The objection clinic

Every team and every brain produces the same five objections when the delegation habit starts. Here are the rebuttals that hold up:

"Our data is sensitive." Legitimate — and solvable with policy, not abstinence. Sort your candidate list into green (public inputs), yellow (internal but not regulated), and red (regulated/PII). Run the $2 Test on greens and yellows; reds wait for approved tooling. Most people discover 70% of their candidates were green all along.
"The output isn't as good as mine." Correct, on rep one — that's why the threshold measures time saved after review, not perfection. Your GOOD LOOKS LIKE examples are the quality dial. If output isn't improving by rep three, the examples are stale, not the model.
"My work is too unique to delegate." The work might be; the preparation of the work never is. Delegate the research pull, the formatting, the first-pass structure — keep the judgment. Even surgeons don't sterilize their own instruments.
"I don't have time to set this up." The setup is fifteen minutes once. The alternative is doing the same task manually 50 more times this year. This objection is arithmetic wearing a costume.
"I tried it once and it failed." Find which of the six failure modes it was — it's almost always the vague brief or the head-trapped input. One diagnosed failure is worth three lucky successes.

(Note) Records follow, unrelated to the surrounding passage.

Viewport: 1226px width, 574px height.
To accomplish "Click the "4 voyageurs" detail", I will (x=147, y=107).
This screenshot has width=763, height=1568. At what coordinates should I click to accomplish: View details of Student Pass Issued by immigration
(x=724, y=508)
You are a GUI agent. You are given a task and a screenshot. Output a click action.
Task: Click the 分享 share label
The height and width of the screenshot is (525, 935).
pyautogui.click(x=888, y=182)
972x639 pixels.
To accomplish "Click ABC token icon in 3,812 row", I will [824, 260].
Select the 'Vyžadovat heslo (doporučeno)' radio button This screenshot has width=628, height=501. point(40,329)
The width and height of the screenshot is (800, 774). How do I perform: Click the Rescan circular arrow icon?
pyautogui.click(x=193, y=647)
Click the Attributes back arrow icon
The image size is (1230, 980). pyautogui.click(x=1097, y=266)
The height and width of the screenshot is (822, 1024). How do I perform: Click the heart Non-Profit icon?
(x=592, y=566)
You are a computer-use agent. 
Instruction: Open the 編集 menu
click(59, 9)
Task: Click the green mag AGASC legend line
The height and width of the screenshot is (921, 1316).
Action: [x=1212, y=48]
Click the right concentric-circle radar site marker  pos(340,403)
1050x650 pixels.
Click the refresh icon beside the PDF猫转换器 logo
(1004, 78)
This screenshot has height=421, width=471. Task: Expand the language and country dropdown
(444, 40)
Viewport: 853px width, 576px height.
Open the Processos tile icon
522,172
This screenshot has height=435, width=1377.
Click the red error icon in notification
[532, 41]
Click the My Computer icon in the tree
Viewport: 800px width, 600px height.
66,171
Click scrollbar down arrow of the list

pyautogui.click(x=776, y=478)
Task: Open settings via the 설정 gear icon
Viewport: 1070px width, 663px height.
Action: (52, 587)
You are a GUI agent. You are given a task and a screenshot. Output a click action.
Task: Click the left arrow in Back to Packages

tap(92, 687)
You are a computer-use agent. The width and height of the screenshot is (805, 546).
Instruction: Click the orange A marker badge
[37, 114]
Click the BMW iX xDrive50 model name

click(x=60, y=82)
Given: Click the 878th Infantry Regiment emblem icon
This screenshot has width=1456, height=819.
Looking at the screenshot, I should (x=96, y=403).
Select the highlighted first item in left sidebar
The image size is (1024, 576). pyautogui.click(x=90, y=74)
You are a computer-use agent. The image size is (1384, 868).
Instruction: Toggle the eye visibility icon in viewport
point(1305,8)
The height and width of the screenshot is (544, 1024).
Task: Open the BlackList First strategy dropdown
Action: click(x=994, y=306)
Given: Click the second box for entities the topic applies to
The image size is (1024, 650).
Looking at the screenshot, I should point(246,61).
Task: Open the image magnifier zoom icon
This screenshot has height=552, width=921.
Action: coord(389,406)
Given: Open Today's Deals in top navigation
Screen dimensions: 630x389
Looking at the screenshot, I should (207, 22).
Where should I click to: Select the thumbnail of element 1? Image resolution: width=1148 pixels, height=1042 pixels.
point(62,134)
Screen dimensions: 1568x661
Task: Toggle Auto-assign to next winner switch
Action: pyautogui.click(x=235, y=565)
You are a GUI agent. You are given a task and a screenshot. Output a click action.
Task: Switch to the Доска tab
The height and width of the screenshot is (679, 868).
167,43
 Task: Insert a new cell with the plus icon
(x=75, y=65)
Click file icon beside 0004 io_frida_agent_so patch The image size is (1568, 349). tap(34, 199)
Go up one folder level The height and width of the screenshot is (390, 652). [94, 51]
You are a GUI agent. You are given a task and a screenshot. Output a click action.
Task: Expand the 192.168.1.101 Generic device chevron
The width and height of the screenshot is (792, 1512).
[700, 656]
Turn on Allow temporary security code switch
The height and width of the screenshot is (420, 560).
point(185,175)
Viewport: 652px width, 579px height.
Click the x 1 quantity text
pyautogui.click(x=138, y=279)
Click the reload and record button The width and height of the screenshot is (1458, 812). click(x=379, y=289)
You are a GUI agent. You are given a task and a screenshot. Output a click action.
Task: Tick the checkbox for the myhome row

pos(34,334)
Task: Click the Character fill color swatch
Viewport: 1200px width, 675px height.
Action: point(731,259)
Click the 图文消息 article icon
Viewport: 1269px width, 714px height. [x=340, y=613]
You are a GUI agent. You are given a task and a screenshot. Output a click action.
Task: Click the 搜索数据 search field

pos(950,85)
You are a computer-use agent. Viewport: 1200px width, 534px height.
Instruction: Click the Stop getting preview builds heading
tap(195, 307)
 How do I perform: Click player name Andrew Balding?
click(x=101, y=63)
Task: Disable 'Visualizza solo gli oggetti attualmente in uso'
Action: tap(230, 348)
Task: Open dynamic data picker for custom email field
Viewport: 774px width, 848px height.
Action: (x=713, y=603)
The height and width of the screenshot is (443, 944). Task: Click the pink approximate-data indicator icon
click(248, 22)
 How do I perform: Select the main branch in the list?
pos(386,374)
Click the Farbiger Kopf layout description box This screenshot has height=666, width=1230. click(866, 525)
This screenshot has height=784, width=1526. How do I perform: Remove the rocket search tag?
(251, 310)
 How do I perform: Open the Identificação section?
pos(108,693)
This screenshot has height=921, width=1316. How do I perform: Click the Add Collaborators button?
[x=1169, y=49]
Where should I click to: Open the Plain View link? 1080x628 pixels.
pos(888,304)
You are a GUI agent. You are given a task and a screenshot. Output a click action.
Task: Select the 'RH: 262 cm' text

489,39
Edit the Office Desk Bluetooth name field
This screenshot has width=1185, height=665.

Your first week, hour by hour

To remove every excuse, here's the literal schedule: Monday (10 min) — brain-dump your task inventory against the 25-candidate list. Tuesday (5 min) — score the top five with F.I.R.E. Wednesday (10 min) — write the delegation brief for the winner, steal the template above verbatim. Thursday (2 min + review) — hand it over before your first meeting; review the output at lunch against GOOD LOOKS LIKE. Friday (5 min) — compute minutes saved, make the keep/kill call, and if it's a keep, save the brief as Template #1 and schedule next week's recurrence. Sixty minutes of total effort, spread so thin you won't feel it — and by Friday you either own your first systematized workflow or you've cleanly falsified a candidate. Both outcomes beat where you are now.